■ Request: Print the passage of the Lake Como text that starts at "On a map, Lake" and ends at "dotting the shores.", word for word.

■ Selection:
+ + + + + + +
Getting Situated on Lake Como

On a map, Lake Como looks like a scrawny blue giant plodding between mountains. Bellagio (the pearl of the lake) would stand at the junction of its two ‘legs.’ From there, Tremezzo would be on the western ‘hip’ of the leg that ends in Como. Varenna would be on the eastern hip of the other leg where, past Lecco, the river Adda flows away from the lake.

We are staying in Tremezzo, and from there, the pleasant 15-minute ferry ride to Lenno feels like a mini-cruise. I am gazing at mountains plunging into the gleaming 400-meter-deep lake, and clusters of colorful villages dotting the shores.

When we approach the private pier, the villa seems to cascade to two belltowers left from its monastic past. The ivory color of the filigree-style balustrade outlines terraced levels, and a holm oak shaped like a dome. The human-sized statue of an archer stands guard in the corner.
+ + + + + + +
(Data on locating visible targets)

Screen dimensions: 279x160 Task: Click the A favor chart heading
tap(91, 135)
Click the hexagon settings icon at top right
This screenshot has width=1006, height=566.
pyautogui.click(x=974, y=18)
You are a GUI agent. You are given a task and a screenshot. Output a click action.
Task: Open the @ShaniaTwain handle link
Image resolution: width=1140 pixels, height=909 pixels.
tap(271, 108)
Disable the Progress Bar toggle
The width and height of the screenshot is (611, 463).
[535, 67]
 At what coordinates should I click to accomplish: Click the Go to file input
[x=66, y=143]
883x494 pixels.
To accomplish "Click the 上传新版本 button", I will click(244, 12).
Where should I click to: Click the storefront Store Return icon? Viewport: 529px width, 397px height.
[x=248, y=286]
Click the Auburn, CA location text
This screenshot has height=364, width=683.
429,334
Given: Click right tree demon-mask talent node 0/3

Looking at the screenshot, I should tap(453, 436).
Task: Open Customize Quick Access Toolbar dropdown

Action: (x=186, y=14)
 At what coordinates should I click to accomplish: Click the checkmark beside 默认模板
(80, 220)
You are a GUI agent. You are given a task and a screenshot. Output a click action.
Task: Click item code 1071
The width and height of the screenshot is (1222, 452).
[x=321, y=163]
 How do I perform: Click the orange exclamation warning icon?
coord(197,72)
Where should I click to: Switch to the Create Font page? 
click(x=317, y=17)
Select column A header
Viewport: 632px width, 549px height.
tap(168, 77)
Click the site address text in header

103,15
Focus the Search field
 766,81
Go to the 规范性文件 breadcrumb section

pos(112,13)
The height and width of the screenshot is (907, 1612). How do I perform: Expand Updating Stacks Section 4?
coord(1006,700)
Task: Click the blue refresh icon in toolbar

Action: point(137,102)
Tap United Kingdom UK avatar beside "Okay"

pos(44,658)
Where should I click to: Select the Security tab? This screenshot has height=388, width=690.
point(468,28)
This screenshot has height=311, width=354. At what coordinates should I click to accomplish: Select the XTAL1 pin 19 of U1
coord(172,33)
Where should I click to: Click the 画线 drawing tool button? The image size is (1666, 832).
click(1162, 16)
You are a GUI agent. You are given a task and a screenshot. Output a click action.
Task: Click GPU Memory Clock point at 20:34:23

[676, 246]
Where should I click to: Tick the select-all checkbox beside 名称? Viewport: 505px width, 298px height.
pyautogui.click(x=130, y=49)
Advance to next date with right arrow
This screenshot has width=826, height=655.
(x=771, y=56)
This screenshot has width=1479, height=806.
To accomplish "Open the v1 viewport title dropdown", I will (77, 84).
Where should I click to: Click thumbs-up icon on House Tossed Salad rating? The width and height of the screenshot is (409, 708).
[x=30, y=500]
+ + + + + + +
■ Task answer:
On a map, Lake Como looks like a scrawny blue giant plodding between mountains. Bellagio (the pearl of the lake) would stand at the junction of its two ‘legs.’ From there, Tremezzo would be on the western ‘hip’ of the leg that ends in Como. Varenna would be on the eastern hip of the other leg where, past Lecco, the river Adda flows away from the lake.

We are staying in Tremezzo, and from there, the pleasant 15-minute ferry ride to Lenno feels like a mini-cruise. I am gazing at mountains plunging into the gleaming 400-meter-deep lake, and clusters of colorful villages dotting the shores.